● **What to work on**: Retype all entries exactly as they stand, excluding pictures.

╭─ Data provided

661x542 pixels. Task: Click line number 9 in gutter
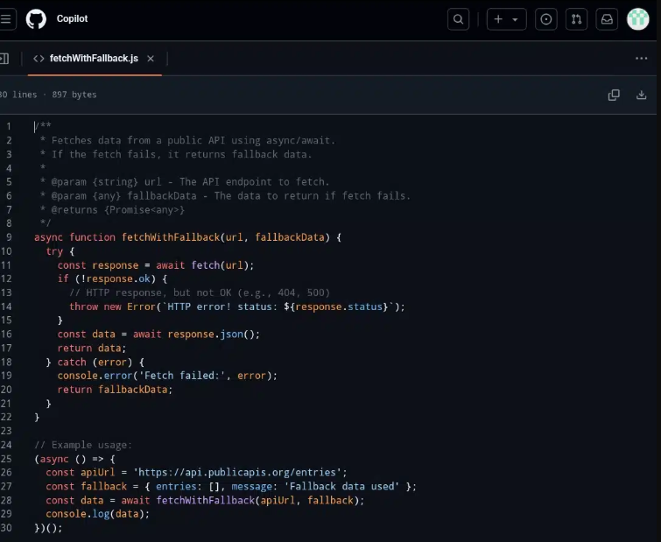pyautogui.click(x=9, y=237)
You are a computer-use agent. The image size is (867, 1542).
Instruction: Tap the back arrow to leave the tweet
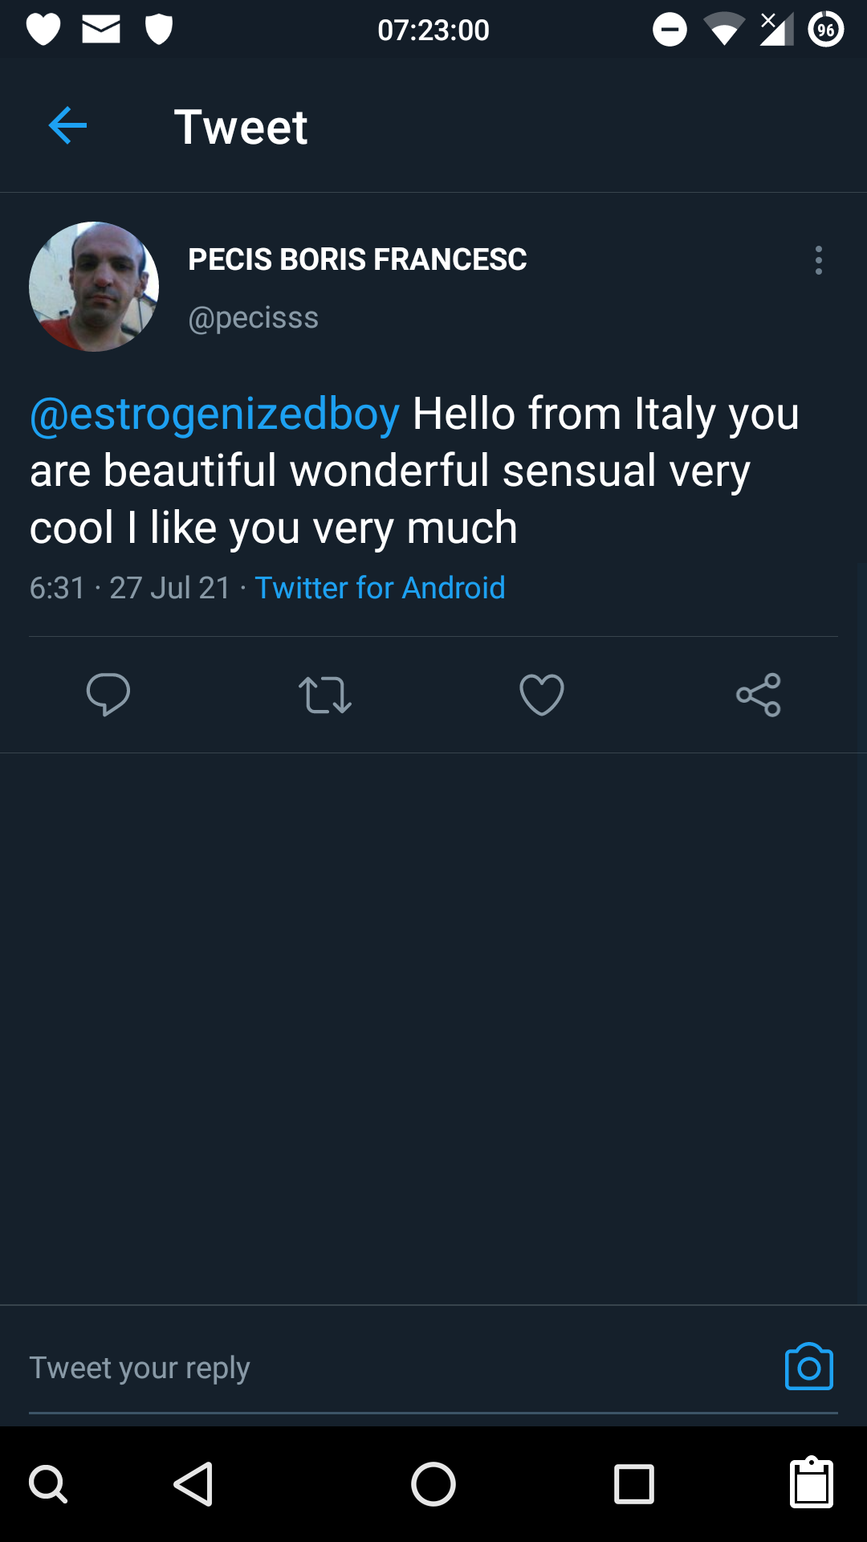[x=67, y=126]
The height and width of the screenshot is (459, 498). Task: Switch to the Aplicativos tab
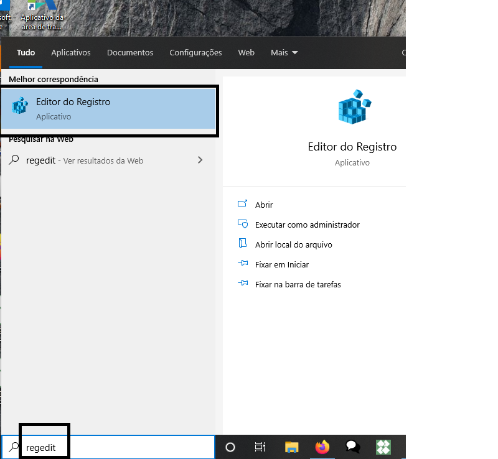click(x=71, y=53)
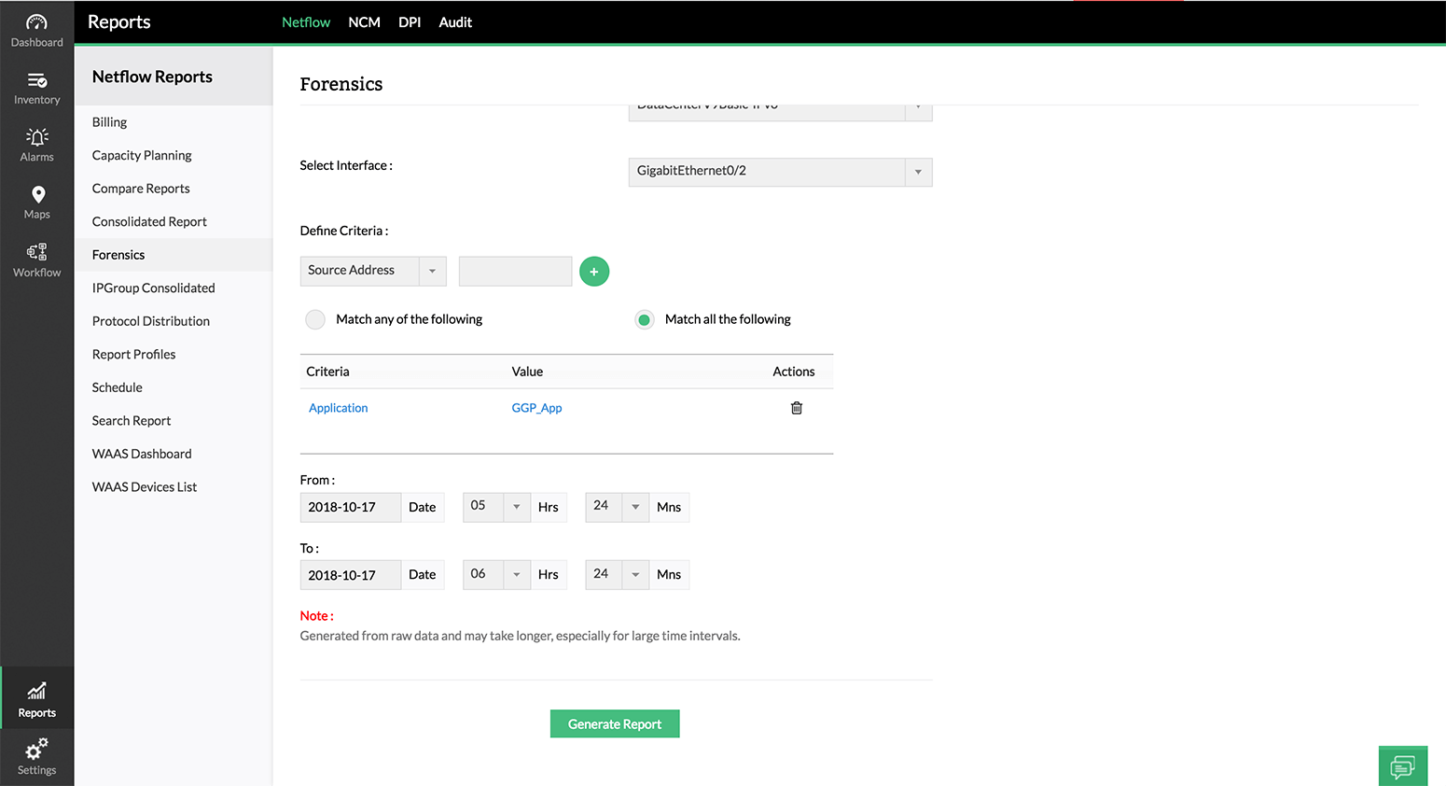Expand the Select Interface dropdown
This screenshot has height=786, width=1446.
[x=918, y=172]
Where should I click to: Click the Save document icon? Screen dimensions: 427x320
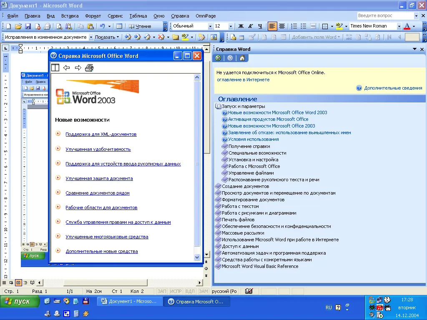[x=28, y=26]
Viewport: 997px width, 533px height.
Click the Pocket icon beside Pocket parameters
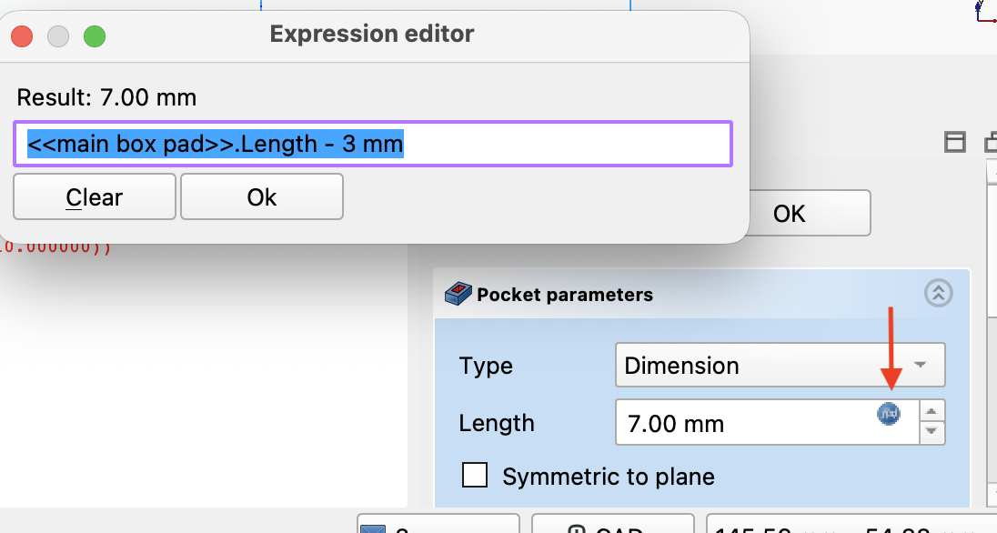click(x=458, y=294)
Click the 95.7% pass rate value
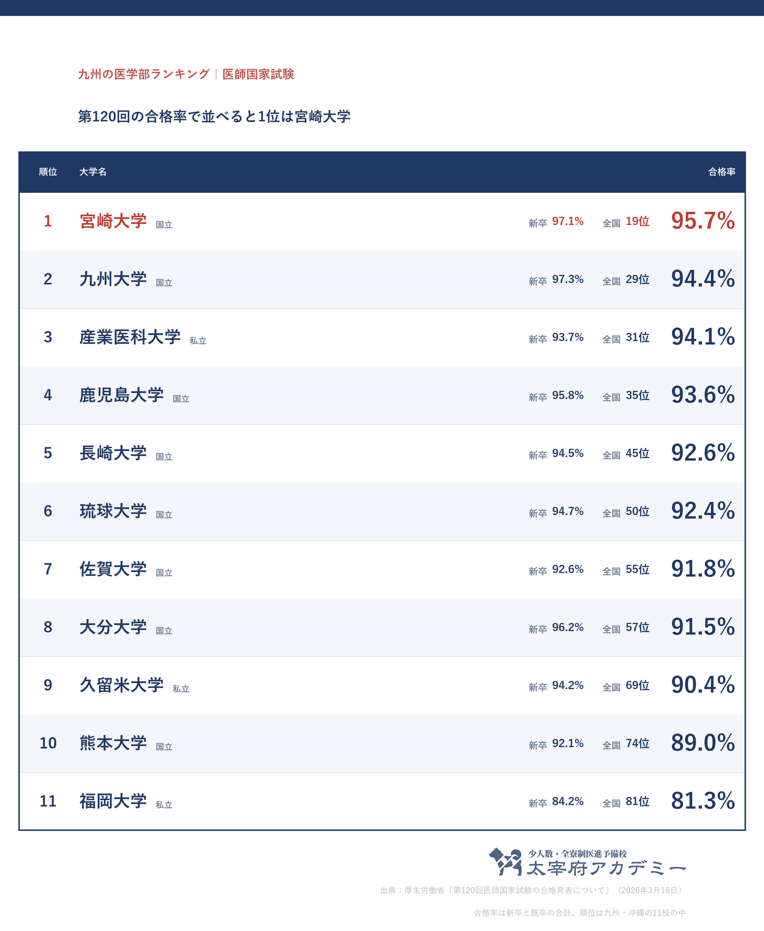Screen dimensions: 764x931 tap(703, 221)
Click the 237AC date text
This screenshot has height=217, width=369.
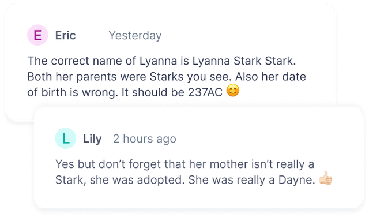click(x=205, y=92)
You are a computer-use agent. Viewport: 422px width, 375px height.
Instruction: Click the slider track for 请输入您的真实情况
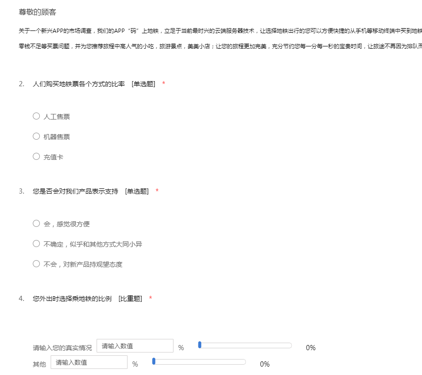[x=245, y=345]
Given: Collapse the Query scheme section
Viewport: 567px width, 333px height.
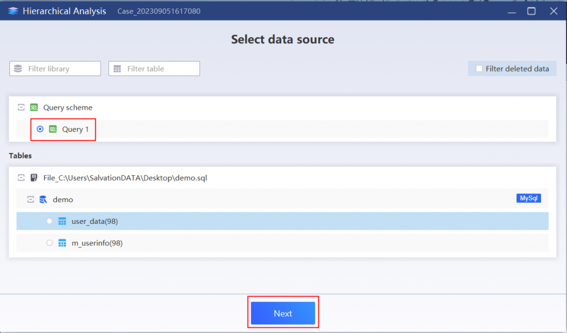Looking at the screenshot, I should [21, 107].
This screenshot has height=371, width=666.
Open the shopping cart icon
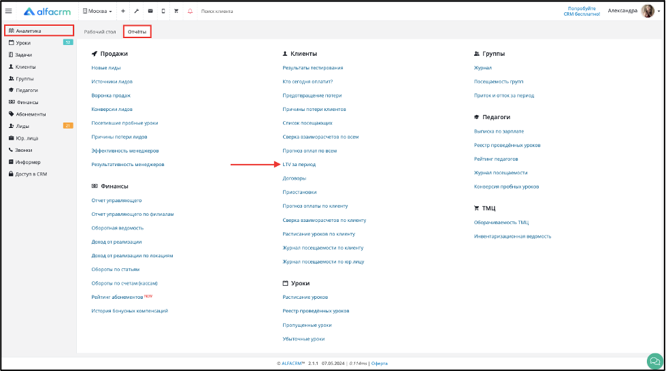pos(176,11)
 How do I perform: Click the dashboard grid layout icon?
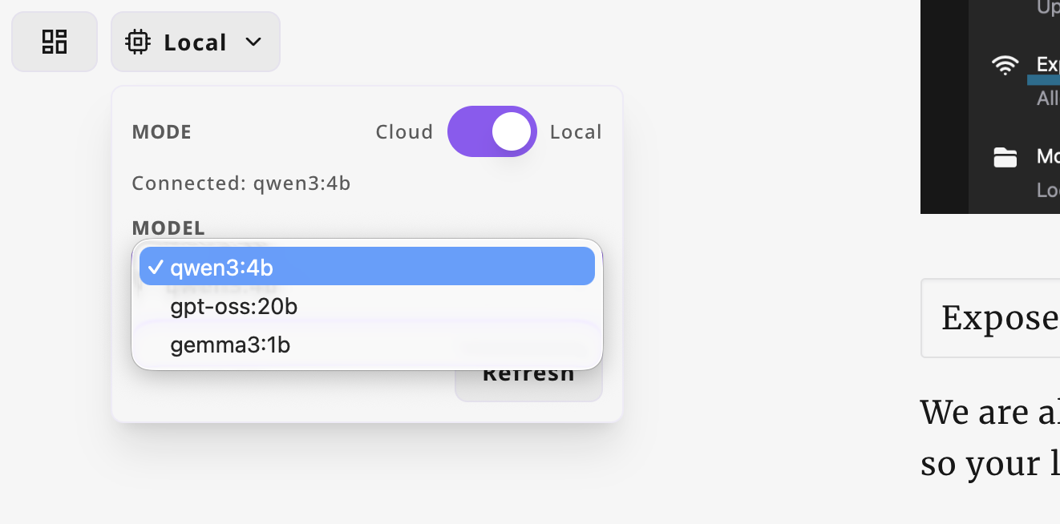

╰─

● **Solution for this exercise**:
661x542 pixels. Task: Click line number 9 in gutter
pyautogui.click(x=9, y=237)
You are a computer-use agent. The image size is (867, 1542).
Instruction: Tap the back arrow to leave the tweet
[x=67, y=126]
The height and width of the screenshot is (459, 498). Task: Switch to the Aplicativos tab
click(x=71, y=53)
Expand the Select Interface dropdown
This screenshot has height=786, width=1446.
[x=918, y=172]
Where should I click to: Click the Save document icon? Screen dimensions: 427x320
[x=28, y=26]
Viewport: 997px width, 533px height.
Click the Pocket icon beside Pocket parameters
click(x=458, y=294)
Click the 95.7% pass rate value
Screen dimensions: 764x931 tap(703, 221)
Click the 237AC date text
This screenshot has height=217, width=369.
click(x=205, y=92)
You are a computer-use agent. Viewport: 422px width, 375px height.
Instruction: Click the slider track for 请输入您的真实情况
[x=245, y=345]
Given: Collapse the Query scheme section
Viewport: 567px width, 333px height.
Looking at the screenshot, I should [21, 107].
This screenshot has height=371, width=666.
Open the shopping cart icon
pos(176,11)
 How do I perform: Click the dashboard grid layout icon?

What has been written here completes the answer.